TASK GOAL -> Starting with the line that contains "Click the Rare tag on Blueprint", give again exactly and only each line through the end of the records; include the last line and exclude pictures.

DATA EXTRACTS ->
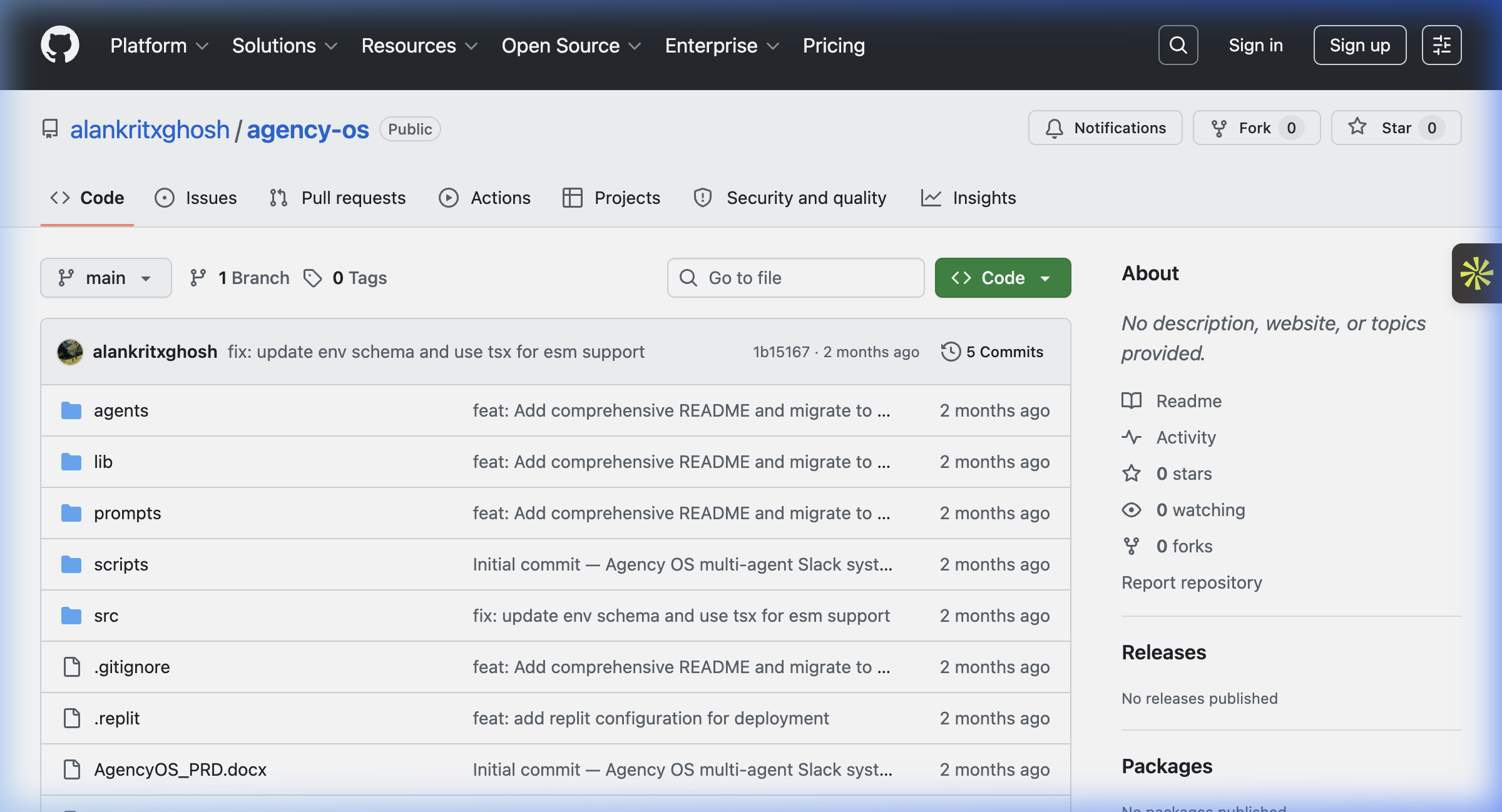This screenshot has width=1502, height=812.
Task: Click alankritxghosh avatar thumbnail
Action: 70,352
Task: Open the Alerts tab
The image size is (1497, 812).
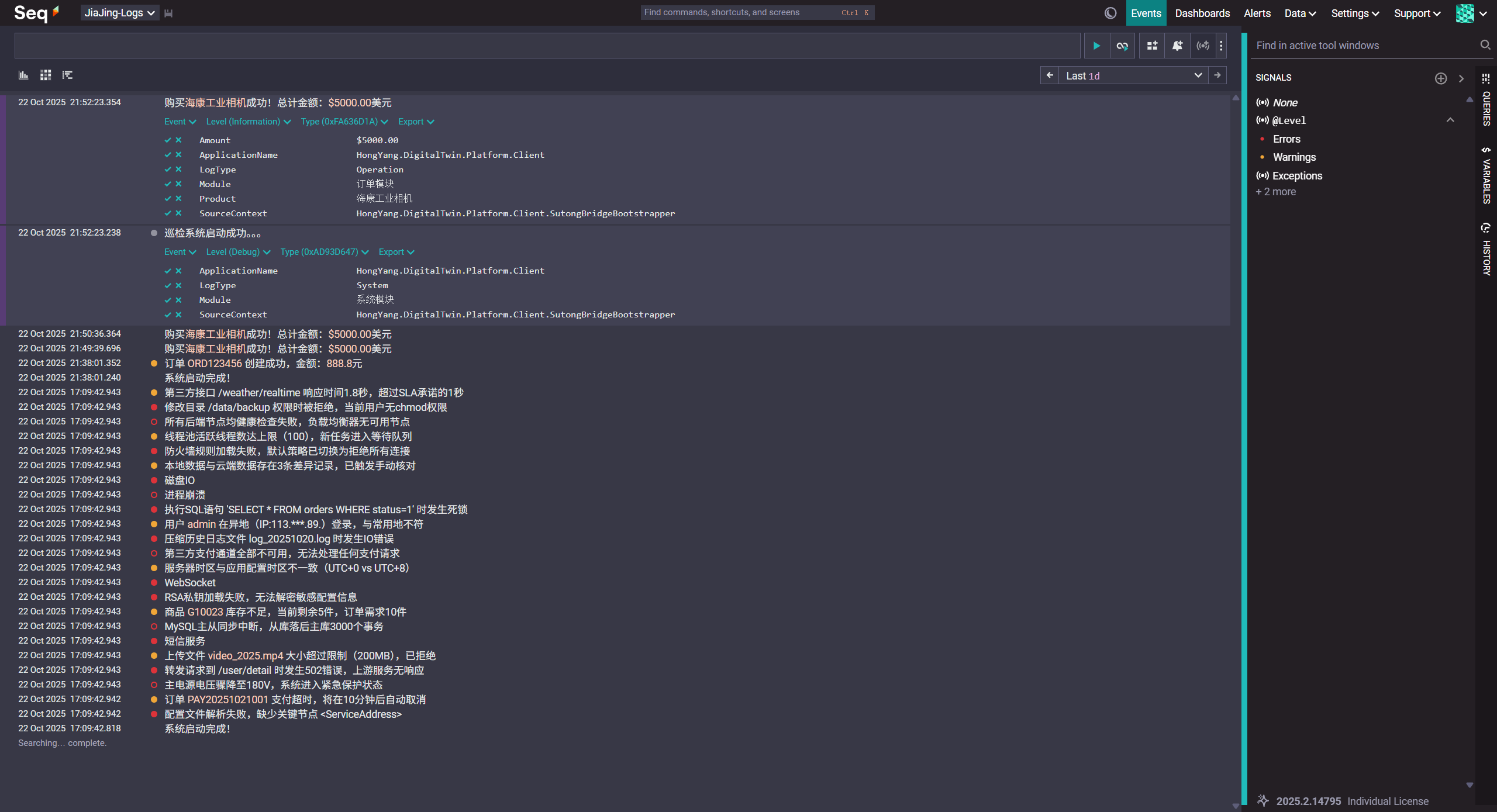Action: [x=1257, y=13]
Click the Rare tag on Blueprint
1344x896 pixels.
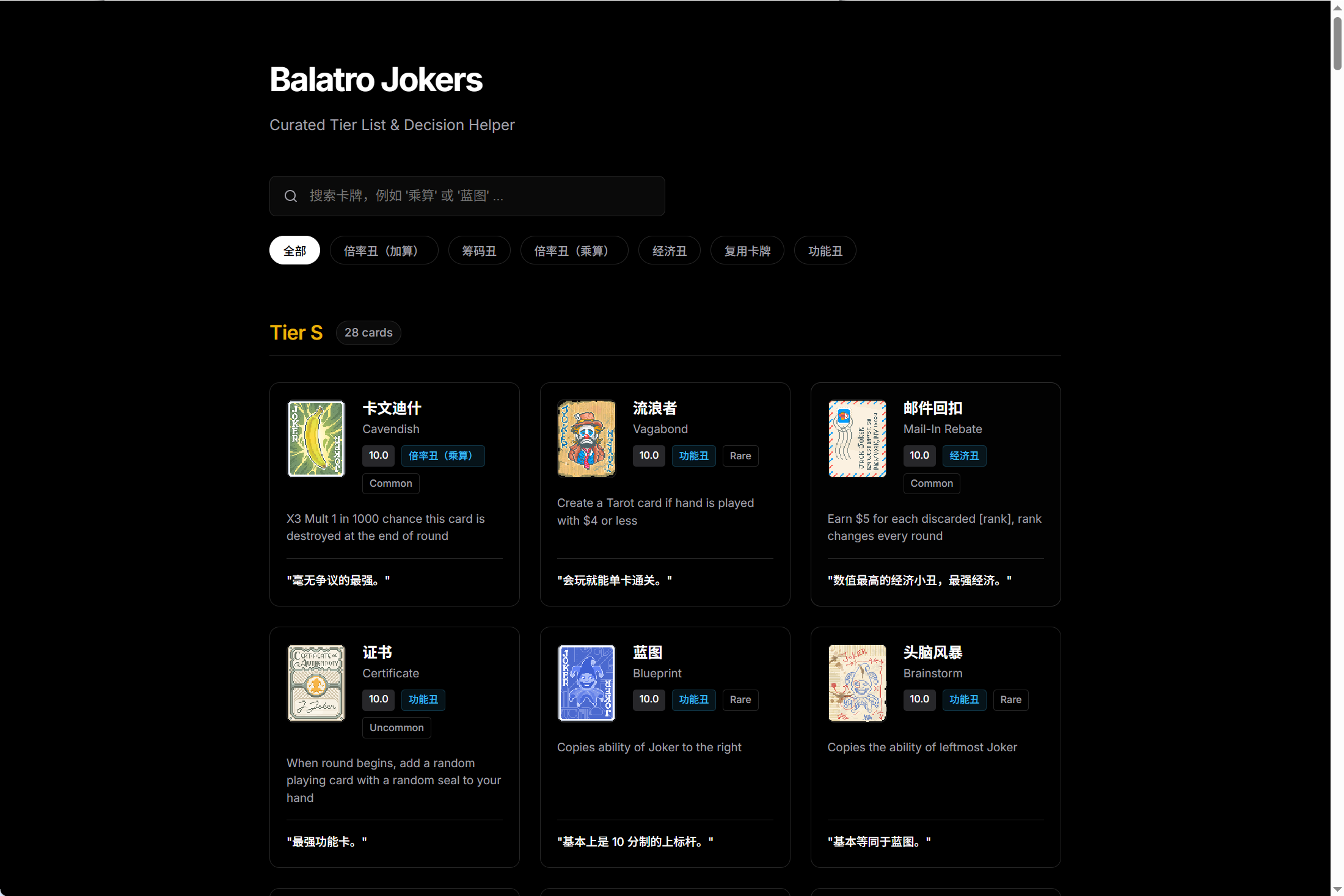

REPLY TO THE TASK ->
Click the Rare tag on Blueprint
1344x896 pixels.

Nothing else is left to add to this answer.